先日、
母と長男、そして末っ子と一緒に、箱根へ小さな旅行に出かけました。

 

 

車の中で、ふと流れてきた曲があります。
それは 『アメイジング・グレイス(Amazing Grace)』

すると、後ろの席に座っていた母が、
ぽつりと、静かに言いました。

「私、この曲好きなのよ」

理由を聞くと、
母が、趣味で続けている社交ダンスで、

この曲に合わせて踊ったことがあるのだそうです。

特別な語り口でもなく、
懐かしさを押し付けるわけでもなく、
ただ「好き」と言う、その穏やかな声が、妙に胸に残りました。



■私にとっての「アメイジング・グレイス」

実は私自身も、この曲が昔から大好きです。

 

 

きっかけは、
唐沢寿明さん主演のドラマ 『白い巨塔』。
あのテーマ曲として使われていたとき、
この旋律が、物語の重さと、

財前という人間の弱さを、

すべて包み込むように響いていたのを、

今でも覚えています。

財前のお母さんが、

亡くなった財前に、

 

「よく頑張ったね。
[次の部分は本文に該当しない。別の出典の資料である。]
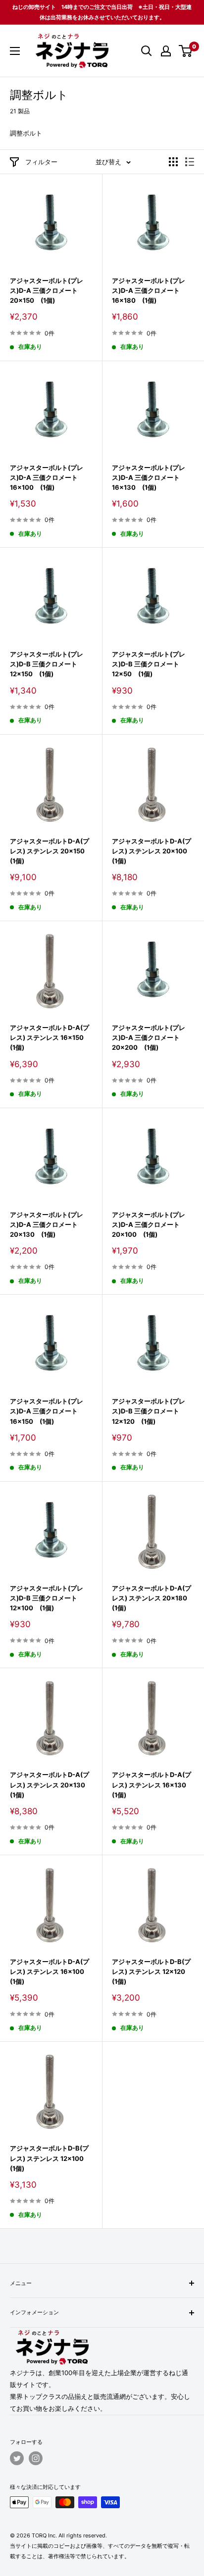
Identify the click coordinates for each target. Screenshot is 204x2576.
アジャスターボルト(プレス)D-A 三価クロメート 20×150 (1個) (46, 290)
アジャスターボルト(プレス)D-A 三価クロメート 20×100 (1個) (148, 1224)
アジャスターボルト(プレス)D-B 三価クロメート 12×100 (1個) (46, 1598)
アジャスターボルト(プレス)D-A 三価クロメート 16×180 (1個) (148, 290)
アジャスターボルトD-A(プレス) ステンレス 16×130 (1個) (152, 1784)
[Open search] (146, 51)
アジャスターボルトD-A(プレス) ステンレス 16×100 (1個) (50, 1971)
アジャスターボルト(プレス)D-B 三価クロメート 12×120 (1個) (148, 1411)
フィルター (41, 162)
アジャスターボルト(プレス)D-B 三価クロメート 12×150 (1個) (46, 664)
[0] (186, 51)
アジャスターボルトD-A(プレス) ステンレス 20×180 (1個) (153, 1598)
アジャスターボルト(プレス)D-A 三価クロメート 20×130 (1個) (46, 1224)
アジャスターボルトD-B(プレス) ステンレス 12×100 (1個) (50, 2158)
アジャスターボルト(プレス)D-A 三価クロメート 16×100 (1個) (46, 477)
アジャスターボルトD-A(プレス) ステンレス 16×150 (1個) (50, 1037)
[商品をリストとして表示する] (189, 161)
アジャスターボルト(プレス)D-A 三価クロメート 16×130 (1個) (148, 477)
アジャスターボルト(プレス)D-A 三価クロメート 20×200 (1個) (148, 1037)
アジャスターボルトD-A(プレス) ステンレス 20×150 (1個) (50, 851)
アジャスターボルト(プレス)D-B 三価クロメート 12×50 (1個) (148, 664)
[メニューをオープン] (15, 51)
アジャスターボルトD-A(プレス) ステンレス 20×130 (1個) (51, 1784)
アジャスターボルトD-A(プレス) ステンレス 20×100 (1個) (153, 851)
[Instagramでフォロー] (36, 2458)
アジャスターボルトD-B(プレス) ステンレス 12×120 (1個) (152, 1971)
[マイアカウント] (166, 51)
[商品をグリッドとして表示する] (173, 161)
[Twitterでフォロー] (17, 2458)
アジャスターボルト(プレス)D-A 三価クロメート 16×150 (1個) (46, 1411)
ご苦労様でした」

 

と語りかける場面は忘れられません。

 


そして改めて、
この曲の歌詞の意味を読み返すと、
どうしても、少し涙ぐんでしまいます。

うまくいかなかったこと。
後悔していること。
取り返しがつかないと思っていた過去。

それでも私たちは、
知らないところで、
数えきれない「恵み」に支えられて、
ここまで生きてきたのだと、気づかされるからです。



■世界中で歌われる賛美歌

『アメイジング・グレイス』の背景

『アメイジング・グレイス』は、
世界中で最も愛されている賛美歌のひとつです。

この詞を書いたのは、ジョン・ニュートン。

彼はかつて、
奴隷貿易に関わっていた過去を持つ人物でした。

嵐の海で死を覚悟した経験を経て、
自らの過ちと向き合い、
その罪深さを抱えたまま、
それでも「赦され、救われた」という体験を、
この歌に刻みました。

この歌は、
「立派な人の信仰告白」ではありません。

どうしようもない自分が、
それでも恵みによって生かされた
という、
極めて個人的で、切実な物語です。



■アメイジング・グレイス(意訳を交えた翻訳)

第1連

Amazing grace! (how sweet the sound)
驚くべき恵み――なんと甘美な響きだろう

That saved a wretch like me!
私のような、どうしようもない者さえ、救ってくださった

I once was lost, but now am found,
かつては道に迷っていたが、今は見出され

Was blind, but now I see.
盲目だった私は、今、真実を見ることができる



第2連

’Twas grace that taught my heart to fear,
この恵みが、私の心に畏れを教え

And grace my fears relieved;
そして、その恵みが、恐れを解き放ってくれた

How precious did that grace appear
どれほど尊く感じられただろう

The hour I first believed!
私が、初めて信じた、その瞬間の恵みは



第3連

Through many dangers, toils, and snares,
多くの危険や苦難、誘惑をくぐり抜け

I have already come;
私は、ここまで辿り着いた

’Tis grace hath brought me safe thus far,
ここまで無事に導いたのは、恵みであり

And grace will lead me home.
これからも、その恵みが、私を安息の地へ導くだろう



第4連

When we’ve been there ten thousand years,
一万年が過ぎ去ったとしても

Bright shining as the sun,
太陽のように輝きながら

We’ve no less days to sing God’s praise
神を讃える歌声が、減ることはなく

Than when we’d first begun.
歌い始めたその時と、何ひとつ変わらない

 

歌詞に出てくる 「wretch(レッチ)」 は、
直訳すると「クズ」「卑しい者」「どうしようもない人」。

非常に強い言葉です。

あえてこの言葉を使うことで、
ジョン・ニュートンが、
自分の過去をどれほど深く悔い、
それでもなお「救われた」と感じていたかが、

強く伝わってきます。

日本語の賛美歌では、
メロディに合わせて美しい表現に置き換えられていますが、
原文は、もっと生々しく、
一人の人間の「告白」に近い歌です。



■それぞれの人生に、アメイジング・グレイスがある

母が踊ったダンスの記憶。
私がドラマを通して出会った旋律。
そして今、
車の中で、家族と一緒に聴いた同じ曲。

 

 

人生は、
思い通りにいかないことだらけです。

でも振り返ると、
自分一人では到底越えられなかった道を、
誰かの支えや、見えない恵みによって、
ここまで歩いてきたのだと、
静かに実感する瞬間があります。

Amazing Grace。

それは、
過去を否定しないまま、
それでも前に進ませてくれる歌なのかもしれません。